■ Exercise brief
Select, from the data, each line where "profile" occurs.

■ Data listing
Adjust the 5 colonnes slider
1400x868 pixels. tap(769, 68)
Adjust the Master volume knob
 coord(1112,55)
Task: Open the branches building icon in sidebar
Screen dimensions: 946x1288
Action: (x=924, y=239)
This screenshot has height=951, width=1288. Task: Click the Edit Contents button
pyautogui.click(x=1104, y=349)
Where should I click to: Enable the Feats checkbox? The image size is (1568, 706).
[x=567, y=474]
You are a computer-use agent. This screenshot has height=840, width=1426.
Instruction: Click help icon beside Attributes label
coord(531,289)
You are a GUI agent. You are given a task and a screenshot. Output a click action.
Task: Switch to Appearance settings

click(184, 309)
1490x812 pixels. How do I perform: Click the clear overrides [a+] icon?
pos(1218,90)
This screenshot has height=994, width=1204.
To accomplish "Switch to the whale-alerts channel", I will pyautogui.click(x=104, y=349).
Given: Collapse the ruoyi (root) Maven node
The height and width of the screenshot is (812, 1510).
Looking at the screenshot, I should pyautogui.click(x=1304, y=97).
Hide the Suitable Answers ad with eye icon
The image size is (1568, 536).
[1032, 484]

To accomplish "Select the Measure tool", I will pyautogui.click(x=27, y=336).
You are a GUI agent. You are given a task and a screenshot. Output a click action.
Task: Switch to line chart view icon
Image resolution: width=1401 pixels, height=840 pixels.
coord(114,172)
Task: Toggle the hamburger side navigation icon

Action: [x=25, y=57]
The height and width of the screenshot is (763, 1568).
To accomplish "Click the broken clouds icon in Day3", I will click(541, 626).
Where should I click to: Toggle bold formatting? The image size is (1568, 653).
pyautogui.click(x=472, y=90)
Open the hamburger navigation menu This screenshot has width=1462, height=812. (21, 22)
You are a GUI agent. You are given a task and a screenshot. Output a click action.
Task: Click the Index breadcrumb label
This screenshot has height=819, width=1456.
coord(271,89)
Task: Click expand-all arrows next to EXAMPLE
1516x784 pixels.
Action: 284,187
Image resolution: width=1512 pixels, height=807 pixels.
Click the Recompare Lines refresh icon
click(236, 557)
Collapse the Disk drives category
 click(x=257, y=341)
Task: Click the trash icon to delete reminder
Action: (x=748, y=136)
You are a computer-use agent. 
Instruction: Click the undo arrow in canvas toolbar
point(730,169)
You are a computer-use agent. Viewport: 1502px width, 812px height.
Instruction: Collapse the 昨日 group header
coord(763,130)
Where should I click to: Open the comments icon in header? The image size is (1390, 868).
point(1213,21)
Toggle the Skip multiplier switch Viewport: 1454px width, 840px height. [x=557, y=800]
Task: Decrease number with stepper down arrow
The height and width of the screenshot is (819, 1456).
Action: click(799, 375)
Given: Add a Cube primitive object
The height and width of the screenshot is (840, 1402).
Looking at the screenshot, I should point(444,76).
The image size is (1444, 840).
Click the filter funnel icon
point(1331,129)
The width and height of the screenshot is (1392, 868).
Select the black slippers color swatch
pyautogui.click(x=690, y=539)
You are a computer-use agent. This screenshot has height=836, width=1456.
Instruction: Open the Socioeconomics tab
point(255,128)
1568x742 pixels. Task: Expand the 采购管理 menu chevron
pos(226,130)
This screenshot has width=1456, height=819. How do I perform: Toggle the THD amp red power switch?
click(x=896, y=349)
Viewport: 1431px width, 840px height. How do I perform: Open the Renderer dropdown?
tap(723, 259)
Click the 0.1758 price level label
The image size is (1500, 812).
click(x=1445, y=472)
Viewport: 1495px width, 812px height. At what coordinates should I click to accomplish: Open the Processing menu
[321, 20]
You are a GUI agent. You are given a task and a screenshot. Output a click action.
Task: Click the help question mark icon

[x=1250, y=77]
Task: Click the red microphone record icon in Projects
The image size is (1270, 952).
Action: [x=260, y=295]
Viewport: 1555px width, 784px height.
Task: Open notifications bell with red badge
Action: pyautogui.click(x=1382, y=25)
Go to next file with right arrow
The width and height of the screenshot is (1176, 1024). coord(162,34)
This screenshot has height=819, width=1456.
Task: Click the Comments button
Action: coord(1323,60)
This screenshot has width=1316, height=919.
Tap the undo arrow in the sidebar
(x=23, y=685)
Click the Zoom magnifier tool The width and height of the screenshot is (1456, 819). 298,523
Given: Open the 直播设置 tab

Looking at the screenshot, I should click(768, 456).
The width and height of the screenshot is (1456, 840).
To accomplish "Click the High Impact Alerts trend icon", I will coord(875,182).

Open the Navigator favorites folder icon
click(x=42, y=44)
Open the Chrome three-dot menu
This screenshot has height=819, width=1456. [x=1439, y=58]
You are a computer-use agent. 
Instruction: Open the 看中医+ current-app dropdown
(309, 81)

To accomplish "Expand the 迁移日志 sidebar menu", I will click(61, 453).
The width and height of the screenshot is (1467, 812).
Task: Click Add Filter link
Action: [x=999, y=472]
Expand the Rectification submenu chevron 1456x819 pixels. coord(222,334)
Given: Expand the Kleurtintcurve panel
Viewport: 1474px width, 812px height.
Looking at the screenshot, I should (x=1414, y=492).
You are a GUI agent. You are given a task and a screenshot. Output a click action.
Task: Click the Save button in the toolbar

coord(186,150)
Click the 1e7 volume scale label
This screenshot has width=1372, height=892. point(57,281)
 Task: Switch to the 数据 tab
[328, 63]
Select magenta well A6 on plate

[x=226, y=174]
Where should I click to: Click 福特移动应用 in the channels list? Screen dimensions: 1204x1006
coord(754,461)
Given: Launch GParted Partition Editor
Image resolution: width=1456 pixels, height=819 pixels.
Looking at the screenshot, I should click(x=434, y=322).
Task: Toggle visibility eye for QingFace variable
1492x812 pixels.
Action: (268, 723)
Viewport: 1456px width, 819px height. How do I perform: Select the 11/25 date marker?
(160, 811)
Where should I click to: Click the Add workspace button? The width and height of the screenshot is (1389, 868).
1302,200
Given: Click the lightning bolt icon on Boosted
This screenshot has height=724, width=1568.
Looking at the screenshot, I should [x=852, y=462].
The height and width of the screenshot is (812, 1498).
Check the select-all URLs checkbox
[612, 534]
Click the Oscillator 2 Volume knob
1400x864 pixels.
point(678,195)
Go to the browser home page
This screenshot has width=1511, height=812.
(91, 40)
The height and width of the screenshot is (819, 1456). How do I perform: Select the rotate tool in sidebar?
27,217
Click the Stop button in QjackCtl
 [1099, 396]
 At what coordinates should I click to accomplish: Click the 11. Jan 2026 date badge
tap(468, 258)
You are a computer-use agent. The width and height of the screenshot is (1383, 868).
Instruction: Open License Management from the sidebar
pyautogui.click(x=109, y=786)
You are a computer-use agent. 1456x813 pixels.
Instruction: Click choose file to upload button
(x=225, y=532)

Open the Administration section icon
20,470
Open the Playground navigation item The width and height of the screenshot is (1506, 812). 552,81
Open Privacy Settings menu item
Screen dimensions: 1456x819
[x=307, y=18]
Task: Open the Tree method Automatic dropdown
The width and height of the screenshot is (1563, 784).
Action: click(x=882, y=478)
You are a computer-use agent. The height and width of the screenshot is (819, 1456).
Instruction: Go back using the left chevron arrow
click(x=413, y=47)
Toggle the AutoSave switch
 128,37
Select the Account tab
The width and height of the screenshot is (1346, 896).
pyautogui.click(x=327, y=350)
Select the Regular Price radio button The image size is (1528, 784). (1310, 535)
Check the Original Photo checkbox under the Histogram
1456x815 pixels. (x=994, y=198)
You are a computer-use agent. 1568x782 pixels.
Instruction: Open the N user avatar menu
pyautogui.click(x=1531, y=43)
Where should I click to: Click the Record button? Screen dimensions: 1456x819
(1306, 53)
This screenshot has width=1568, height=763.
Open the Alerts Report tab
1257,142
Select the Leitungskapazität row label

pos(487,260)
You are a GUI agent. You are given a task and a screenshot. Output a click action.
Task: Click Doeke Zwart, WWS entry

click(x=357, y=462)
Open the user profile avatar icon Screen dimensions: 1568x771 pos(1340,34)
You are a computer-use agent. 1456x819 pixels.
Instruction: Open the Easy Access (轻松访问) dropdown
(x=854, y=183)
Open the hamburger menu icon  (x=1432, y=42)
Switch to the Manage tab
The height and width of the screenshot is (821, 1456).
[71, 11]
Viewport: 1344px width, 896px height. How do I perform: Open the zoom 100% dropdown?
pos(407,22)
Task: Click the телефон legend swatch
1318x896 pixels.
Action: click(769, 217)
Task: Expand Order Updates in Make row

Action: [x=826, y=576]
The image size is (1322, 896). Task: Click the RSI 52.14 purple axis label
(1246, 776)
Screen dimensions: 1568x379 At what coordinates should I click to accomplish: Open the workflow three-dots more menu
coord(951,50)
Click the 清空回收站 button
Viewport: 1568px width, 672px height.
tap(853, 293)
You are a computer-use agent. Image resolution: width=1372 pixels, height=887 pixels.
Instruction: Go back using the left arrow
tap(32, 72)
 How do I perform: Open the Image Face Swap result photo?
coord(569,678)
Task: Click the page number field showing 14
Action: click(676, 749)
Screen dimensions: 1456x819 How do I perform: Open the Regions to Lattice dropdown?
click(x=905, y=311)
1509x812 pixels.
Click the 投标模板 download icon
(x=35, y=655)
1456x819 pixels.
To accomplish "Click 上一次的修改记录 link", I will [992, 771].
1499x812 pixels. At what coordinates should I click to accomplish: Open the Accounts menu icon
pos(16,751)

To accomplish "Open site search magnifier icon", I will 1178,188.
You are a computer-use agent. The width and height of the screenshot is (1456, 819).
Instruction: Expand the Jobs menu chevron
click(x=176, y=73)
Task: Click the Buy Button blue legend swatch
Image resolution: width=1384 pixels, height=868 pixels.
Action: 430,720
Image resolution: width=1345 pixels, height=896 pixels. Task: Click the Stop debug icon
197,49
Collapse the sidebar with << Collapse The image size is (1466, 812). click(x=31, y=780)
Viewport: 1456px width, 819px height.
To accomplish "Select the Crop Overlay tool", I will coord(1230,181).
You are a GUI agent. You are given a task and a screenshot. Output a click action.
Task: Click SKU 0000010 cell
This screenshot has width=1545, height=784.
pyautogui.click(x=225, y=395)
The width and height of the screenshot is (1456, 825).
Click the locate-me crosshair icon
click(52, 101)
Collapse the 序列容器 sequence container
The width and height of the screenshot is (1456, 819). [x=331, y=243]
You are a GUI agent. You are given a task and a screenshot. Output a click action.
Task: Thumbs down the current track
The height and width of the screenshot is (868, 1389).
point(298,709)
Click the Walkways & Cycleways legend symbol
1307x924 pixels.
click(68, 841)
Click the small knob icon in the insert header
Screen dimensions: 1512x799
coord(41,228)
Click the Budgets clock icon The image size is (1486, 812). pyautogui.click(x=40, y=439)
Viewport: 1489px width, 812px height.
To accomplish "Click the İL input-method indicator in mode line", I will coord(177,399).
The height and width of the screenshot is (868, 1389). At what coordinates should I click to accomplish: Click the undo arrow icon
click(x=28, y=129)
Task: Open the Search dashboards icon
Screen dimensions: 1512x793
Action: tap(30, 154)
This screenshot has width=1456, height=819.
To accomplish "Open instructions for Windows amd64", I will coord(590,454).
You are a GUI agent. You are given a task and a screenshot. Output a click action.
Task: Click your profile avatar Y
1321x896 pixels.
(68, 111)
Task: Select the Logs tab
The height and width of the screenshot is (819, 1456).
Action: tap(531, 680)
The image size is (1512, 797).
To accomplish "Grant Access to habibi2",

■ Solution
Open the user profile avatar icon Screen dimensions: 1568x771 pos(1340,34)
Task: Click your profile avatar Y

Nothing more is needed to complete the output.